Chaihu, prepared from the dried roots of Bupleurum Chinense DC (also known as bei Chaihu in Chinese) or Bupleurum scorzoneraefolium WILD (also known as nan Chaihu in Chinese), is a herbal medicine for harmonizing and soothing gan (liver) qi stagnation. Substantial pharmacological studies have been conducted on Chaihu and its active components (saikosaponins). One of the active components of Chaihu, saikosaponin-d, exhibited anticancer effects via autophagy induction. This article reviews the pharmacological findings for the roles of autophagy in the pharmacological actions of Chaihu and saikosaponins.

Introduction

Chaihu, prepared from the dried roots of Bupleurum Chinense DC (also known as bei Chaihu in Chinese) or Bupleurum scorzoneraefolium WILD (also known as nan Chaihu in Chinese), is often prescribed as decoctions such as “xiao yao powder”, “da Chaihu decoction”, or “xiao Chaihu decoction” for treating chills and fevers [13]. Chaihu facilitates sheng (ascending) and jiang (dispersing) qi to alleviate stagnation of gan (liver) qi[4]. The contemporary clinical indications for Chaihu include common cold, malaria, cholecystitis, globus pharyngitis, gynecological diseases, depression, hepatitis, liver cirrhosis, pancreatitis, and hyperlipidemia [5, 6]. Recent research has revealed the pharmacological actions of Chaihu. Specifically, Chaihu and its active components (saikosaponins) exhibited immunomodulatory [7, 8], antiviral [9], antipyretic [10, 11], hepatoprotective [12, 13], anticancer [14], sedative, and analgesic [15] effects. Our recent study further revealed that saikosaponin-a (Ssa) and saikosaponin-d (Ssd), which are related to gan qi regulation [4, 13] can induce autophagy [16]. This article reviews the recent findings for the roles of autophagy in the pharmacological actions of Chaihu and saikosaponins (Figure 1).

Figure 1
figure1

A schematic diagram illustrating the pharmacological effects of Chaihu through autophagy induction.
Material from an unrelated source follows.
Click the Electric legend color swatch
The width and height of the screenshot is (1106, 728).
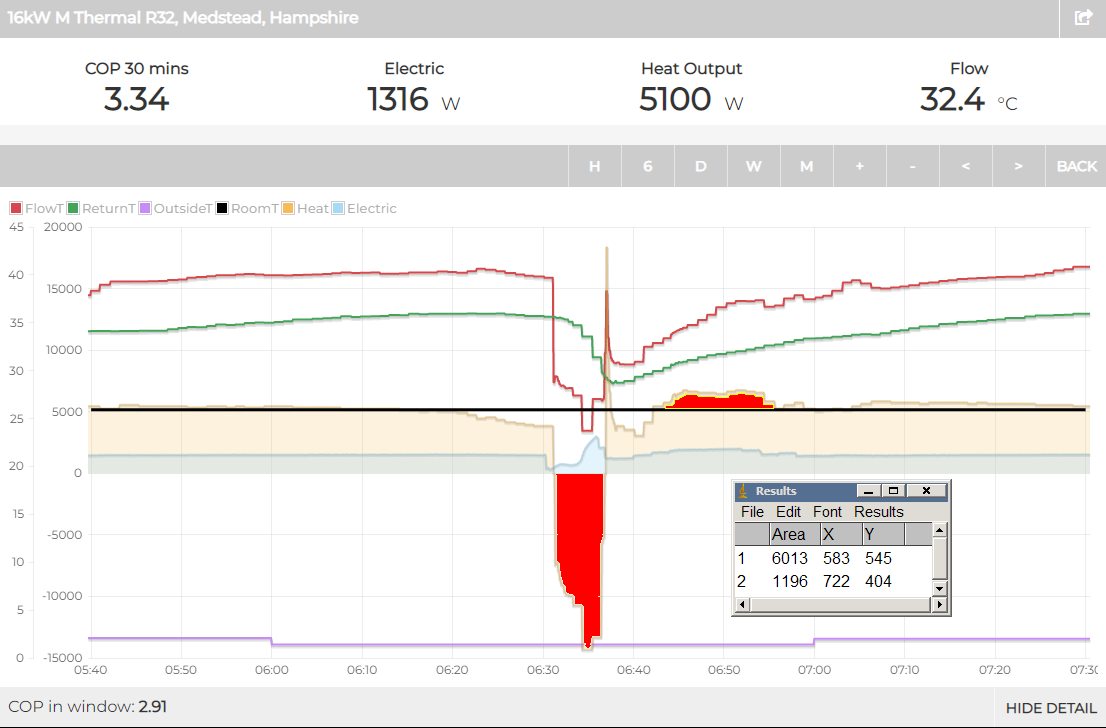point(338,209)
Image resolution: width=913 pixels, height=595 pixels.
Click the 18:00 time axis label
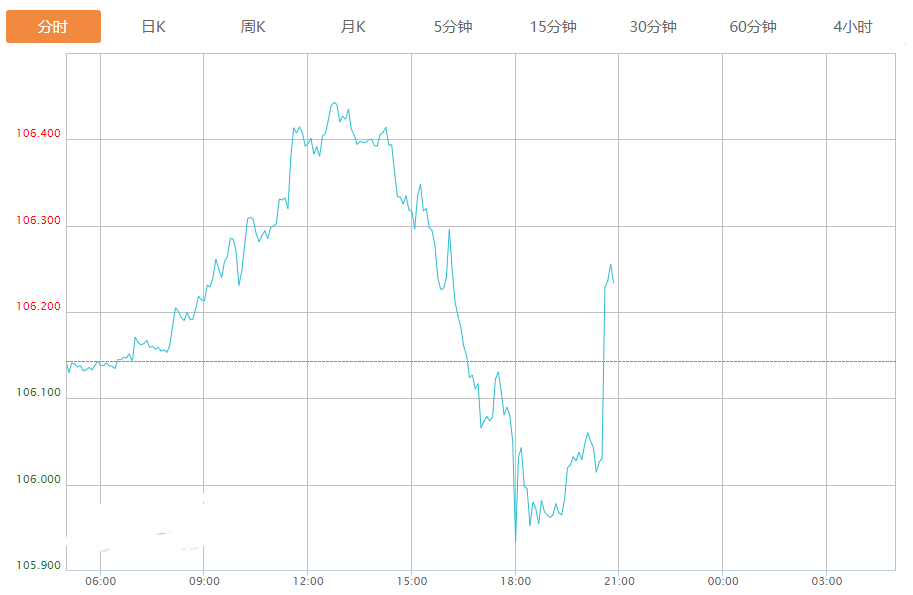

With its major clinical indications in anti-inflammatory, anticancer, antifibrotic, antihyperlipidemic, and antipyretic functions, Chaihu exhibits its pharmacological effects by regulating balanced cellular homeostasis via autophagy induction, leading to harmonization and modulation of qi in the human body.

Chaihu regulates qi stagnation in Chinese Medicine (CM) theory

The CM approach to relieving symptoms (e.g., physical discomfort and emotional instability) is to soothe stagnation of gan qi[17]. Gan qi stagnation can lead to (1) distention and pain in the chest and flank, and menstrual dysregulation, (2) impaired digestive functions such as loss of appetite, dyspepsia, flatulence, and regurgitation, and (3) emotional instabilities such as depression, anxiety, and insomnia [18]. Chaihu is often prescribed to relieve the symptoms of qi stagnation in CM [5].

Modern pharmacological studies on Chaihu and its active components

Chaihu alleviates a wide spectrum of disorders in a multi-target manner through its immunomodulatory [7], antipyretic [10], hepatoprotective [13], choleretic [15], autophagy-inducing [16], sedative and analgesic [15], antihyperlipidemic [15], antiviral [9], and anticancer [14] effects.

The pharmacological effects of Chaihu are attributed to its active components, Ssa, saikosaponin-c (Ssc), and Ssd [19, 20]. Ssa exhibits antiproliferative, anti-inflammatory, anticancer, antioxidative, and hepatoprotective effects [2126]. Ssc induces umbilical vein endothelial cell proliferation, migration, and capillary vascularization [27], and possesses anti-hepatitis effects [28]. Ssd also exhibits immunomodulatory, antiproliferative, and anticancer effects [2932]. In particular, Ssd induces autophagy and autophagic cell death in apoptosis-defective cells via direct inhibition of sarcoplasmic/endoplasmic reticulum Ca2+ ATPase pump (SERCA) and mammalian target of rapamycin (mTOR), with disruption of calcium homeostasis and induction of endoplasmic reticulum (ER) stress [16].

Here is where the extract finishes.